- **Provided records**:

▼▼▼

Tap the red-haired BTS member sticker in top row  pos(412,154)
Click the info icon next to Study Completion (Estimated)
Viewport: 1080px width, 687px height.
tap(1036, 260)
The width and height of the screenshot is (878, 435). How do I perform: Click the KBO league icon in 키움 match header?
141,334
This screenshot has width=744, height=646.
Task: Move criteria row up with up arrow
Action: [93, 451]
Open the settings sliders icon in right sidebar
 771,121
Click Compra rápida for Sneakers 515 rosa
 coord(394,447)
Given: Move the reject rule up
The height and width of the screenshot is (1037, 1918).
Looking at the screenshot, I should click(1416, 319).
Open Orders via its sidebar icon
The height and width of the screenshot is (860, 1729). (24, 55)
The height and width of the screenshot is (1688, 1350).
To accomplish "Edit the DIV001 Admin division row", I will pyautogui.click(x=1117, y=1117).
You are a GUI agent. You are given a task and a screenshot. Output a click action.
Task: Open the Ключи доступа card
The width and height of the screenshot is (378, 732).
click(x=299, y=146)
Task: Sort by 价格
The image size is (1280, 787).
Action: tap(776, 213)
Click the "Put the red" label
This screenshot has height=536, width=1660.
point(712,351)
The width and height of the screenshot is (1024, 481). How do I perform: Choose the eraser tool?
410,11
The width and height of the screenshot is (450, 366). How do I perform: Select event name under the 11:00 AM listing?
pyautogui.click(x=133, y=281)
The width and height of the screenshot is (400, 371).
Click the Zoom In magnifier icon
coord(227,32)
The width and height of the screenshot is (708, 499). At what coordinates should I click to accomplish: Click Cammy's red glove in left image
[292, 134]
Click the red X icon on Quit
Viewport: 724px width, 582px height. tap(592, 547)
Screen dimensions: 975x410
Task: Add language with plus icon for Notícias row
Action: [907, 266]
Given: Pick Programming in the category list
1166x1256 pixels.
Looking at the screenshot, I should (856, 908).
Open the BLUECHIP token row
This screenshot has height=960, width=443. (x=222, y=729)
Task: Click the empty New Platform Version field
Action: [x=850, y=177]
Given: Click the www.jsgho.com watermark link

▲▲▲

- **Task brief**: The whole listing above is to be output exactly.

- **Completed exercise**:
Tap the red-haired BTS member sticker in top row  pos(412,154)
Click the info icon next to Study Completion (Estimated)
Viewport: 1080px width, 687px height.
tap(1036, 260)
The width and height of the screenshot is (878, 435). How do I perform: Click the KBO league icon in 키움 match header?
141,334
This screenshot has width=744, height=646.
Task: Move criteria row up with up arrow
Action: [93, 451]
Open the settings sliders icon in right sidebar
 771,121
Click Compra rápida for Sneakers 515 rosa
 coord(394,447)
Given: Move the reject rule up
The height and width of the screenshot is (1037, 1918).
Looking at the screenshot, I should click(1416, 319).
Open Orders via its sidebar icon
The height and width of the screenshot is (860, 1729). (24, 55)
The height and width of the screenshot is (1688, 1350).
To accomplish "Edit the DIV001 Admin division row", I will pyautogui.click(x=1117, y=1117).
You are a GUI agent. You are given a task and a screenshot. Output a click action.
Task: Open the Ключи доступа card
The width and height of the screenshot is (378, 732).
click(x=299, y=146)
Task: Sort by 价格
The image size is (1280, 787).
Action: tap(776, 213)
Click the "Put the red" label
This screenshot has height=536, width=1660.
point(712,351)
The width and height of the screenshot is (1024, 481). How do I perform: Choose the eraser tool?
410,11
The width and height of the screenshot is (450, 366). How do I perform: Select event name under the 11:00 AM listing?
pyautogui.click(x=133, y=281)
The width and height of the screenshot is (400, 371).
Click the Zoom In magnifier icon
coord(227,32)
The width and height of the screenshot is (708, 499). At what coordinates should I click to accomplish: Click Cammy's red glove in left image
[292, 134]
Click the red X icon on Quit
Viewport: 724px width, 582px height. tap(592, 547)
Screen dimensions: 975x410
Task: Add language with plus icon for Notícias row
Action: [907, 266]
Given: Pick Programming in the category list
1166x1256 pixels.
Looking at the screenshot, I should (856, 908).
Open the BLUECHIP token row
This screenshot has height=960, width=443. (x=222, y=729)
Task: Click the empty New Platform Version field
Action: [x=850, y=177]
Given: Click the www.jsgho.com watermark link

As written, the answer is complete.